A Family of Owls with a Legacy of Teaching
Teaching is a family tradition for incoming first-year James Ronning, whose parents, great aunt, and great-great-aunt are all Keene State Alumni Owls who studied education. Many factors went into James’s decision to pursue a degree at Keene State, including a love of history, proximity to home, and a hope to carry on the family legacy of teaching.
“I picked Keene State because I’m big into history – I want to be a history professor – and I got really interested in the Cohen Center for Holocaust and Genocide Studies,” said James. “It’s really unique and offers a really unique program because it’s the only one like it in the country, and it’s pretty much right down the road from my house.”
Jacqueline Ann Jones Ronning, James’s mom, based her decision to attend Keene State on a combination of hearing about her aunts’ experiences and the small-town atmosphere.
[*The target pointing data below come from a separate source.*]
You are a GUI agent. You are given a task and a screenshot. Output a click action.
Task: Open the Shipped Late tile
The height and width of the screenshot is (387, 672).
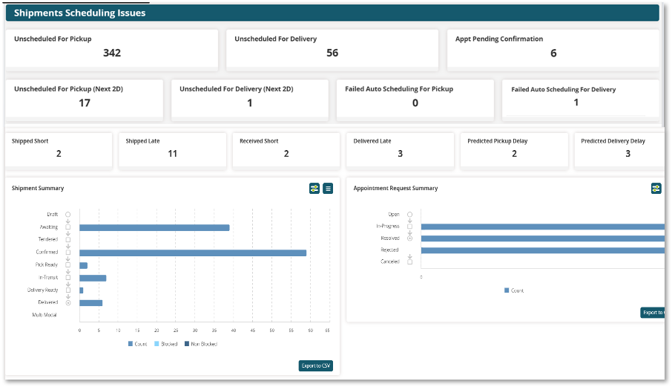click(x=172, y=149)
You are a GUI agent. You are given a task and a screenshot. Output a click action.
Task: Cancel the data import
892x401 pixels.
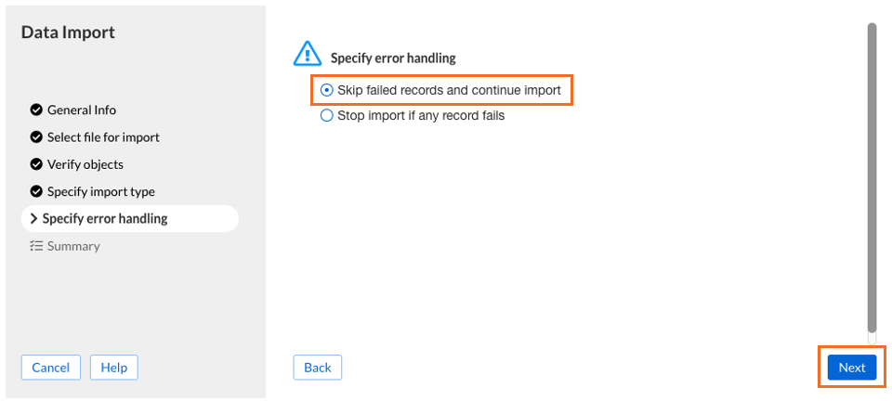(50, 368)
James’s great-great-aunt Josephine Conway, who graduated from Keene Normal School in 1927, “loved, loved, loved her time at Keene,” according to Jacqueline. “And my aunt, Jacqueline Greenough, also wanted to be a teacher so she went to Keene and graduated in 1954 and then received her master’s in 1960. For me, the people at the school were very friendly, there was more of a camaraderie, and so I chose Keene State and graduated from there in ’86 and then ’88 with my master’s degree.” Thomas Ronning, James’s father, graduated from Keene State with a master’s in education in 1998.
“We’re a pretty service-oriented family and teaching is a service. It’s a service to others, it’s a service to the future, and I think Keene State really solidifies that message of service above self,” said Jacqueline when asked about the family legacy of teaching. That belief is alive in James, who added, “I’ve always liked learning new things and sharing what I know with other people. I like helping and making an impact on the future. I want to train the next generation of thinkers to remember the past, to take good things from the past, and continue to apply them – but also learn from the mistakes humans have made.”
As James’s family lives close to campus, he’ll be commuting to attend in-person classes. “I’m looking forward to learning new things and developing new perspectives, to sit in a class and come out with something I didn’t know. I’m also looking to make new friends,” he said.
“I’m feeling that safety is the number one priority and I was pretty impressed that there’s a COVID-19 test,” continued Jacqueline. “We’re trusting the people in authority to make the right decisions and do the best they can by the students to still provide a rigorous academic and social program while at the same time providing for the health, safety, and well-being of the students.”
“I think to be safe and have fun go hand in hand,” added James. “I want to go and have a good time, and at the same time, stay safe. But I’m excited about it and I’m hoping to get out of the experience what I put into it.”